矢橋先輩は、憑かれやすい。

 不安な気持ちのまま寮のアパートまで帰ってくると、先輩はまたシャワーを浴びにバスルームへ入って行った。
 荷物を下ろして、俺も濡れた体をタオルで拭く。そして、テーブルの上に置かれたものに目がとまった。
 さっき黒渕先生が持ってきた変な文字が書かれた紙が大量に置いてある。大きな付箋みたいに一塊になって置かれているから、一枚めくってみる。

「お札みたいだな」

 悪霊退散とか書いてありそうな、どこへでも貼れる紙。こんな紙きれ一枚で霊を祓えるのならそんな簡単なことはない。
 黒渕先生はこの紙を、化学的根拠を持って作っているのだろうか。そもそも、幽霊の存在自体は認めているのだろうか。認めているからこう言うのを作っているんだろうけど。
 シャワーから戻ってきた矢橋先輩は、まだ浮かない顔をしている。

「先輩、話してくれませんか。

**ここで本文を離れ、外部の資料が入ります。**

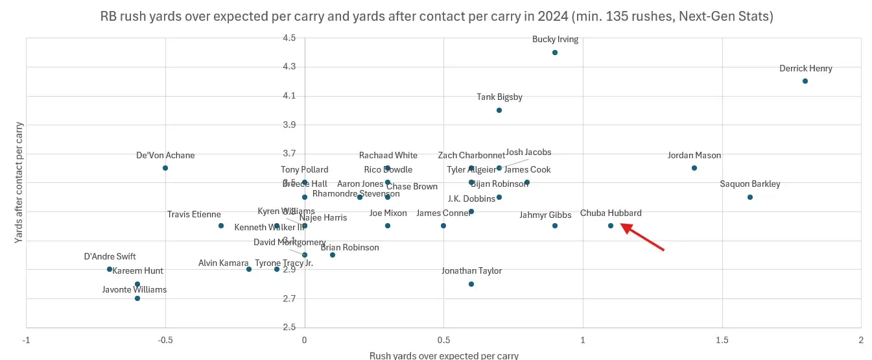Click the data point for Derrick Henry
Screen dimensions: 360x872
pos(805,81)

さっき、何があったのか」

 それを知らないままでは次取るべき行動に移せない。
 ジッと、しばらく一点を見つめたまま無言でいた先輩が、小さく息を吐き出す。

「……死んでたんだ、あの花を供えている人も」
「……え?」
「さっき、いつもの霊とは違う気配を感じて、俺の方から歩み寄った。なんだかすごく、悲しそうにしていたから。俺が声をかけないと消えてしまいそうなくらいに弱っていたから」
「歩み寄った……って、そんなことも出来るんですか?」
「出来るって言うか、頭の中で同情し始めたら自分で制御しない限り向こうの意識に集中してしまうんだ。この前轢かれていた子猫に対してもそうだった」
「……あ」

 あの時の先輩の言葉を思い出す。
『行こう。これ以上ここにいたら、俺あいつ連れてくことになる』
 このままだと憑いてきちゃうからと、矢橋先輩は子猫の霊を振り切っていたんだ。
 それなのに、自ら歩み寄ってあんなに泣くくらい、なにを知ってしまったんだろう。

「あの花はヤマユリだ。夏になるとあの辺りに多く咲く野生の百合。今の時期にはまだ咲いていない。それなのに、俺にも千羽くんにも見えていたのは、気がついて欲しかったからだって」

 思い出しながら話すことが、きっと身も心も疲れるんだろう。息苦しそうになる先輩が心配になりつつ、話の続きを待った。

「彼女の名前はアオイ。15年前の夏休みに、あの廃屋を秘密基地にして幼なじみとよく遊んでいたらしい。あの花が供えられている畦道は、下っていくと川にたどり着くらしく、彼女はそこで足を滑らせて川に転落したらしい」
「え、もしかしてこの事故……?」

 思い当たることがあって、俺はスマホを操作してさっき調べていた事故の新聞記事を表示した。
 小学生の女の子が川に転落して亡くなった事故。名前を確認すると、小林(こばやし)(あおい)さん10歳と表記されていた。そして、記事の続きには高橋(たかはし)(れん)くん10歳が未だ行方不明のままと記されていた。

「じゃあ、先輩に憑いた霊は、この行方不明になっている男の子……?」
「その可能性は大きいと思う。名前を呼んでしまうと呼び寄せてしまう恐れがあるから、今は彼と呼ぶようにするな」

 まだ、解決策も見つかっていないのに霊を自ら呼んでしまっては、どうしようもない。俺が頷くのを確認すると、先輩は続けた。

「彼女の話では、彼はヤマユリを取りに川とは反対の山奥へ入って行ったらしいんだ。彼女は、その花を生けるための水を空瓶に汲むために川へ向かった。すぐにお互い秘密基地に戻るはずだった。だけど、彼女は足を滑らせて川に落ちて……気が付いたらそこから動けなくなっていたらしい。それから、ずっと彼のことを待ち続けているって、言っていた」
「……え、その子もずっとそこに居たってことですか?」
「そういうことだな。でも、彼女は強い怨みや憎しみは何一つ持っていなそうに見えた。だから、俺は歩み寄ったんだけど」

 彼女の悲しみがよほど重たいのか、先輩が胸元を掴んで大きなため息を吐き出した。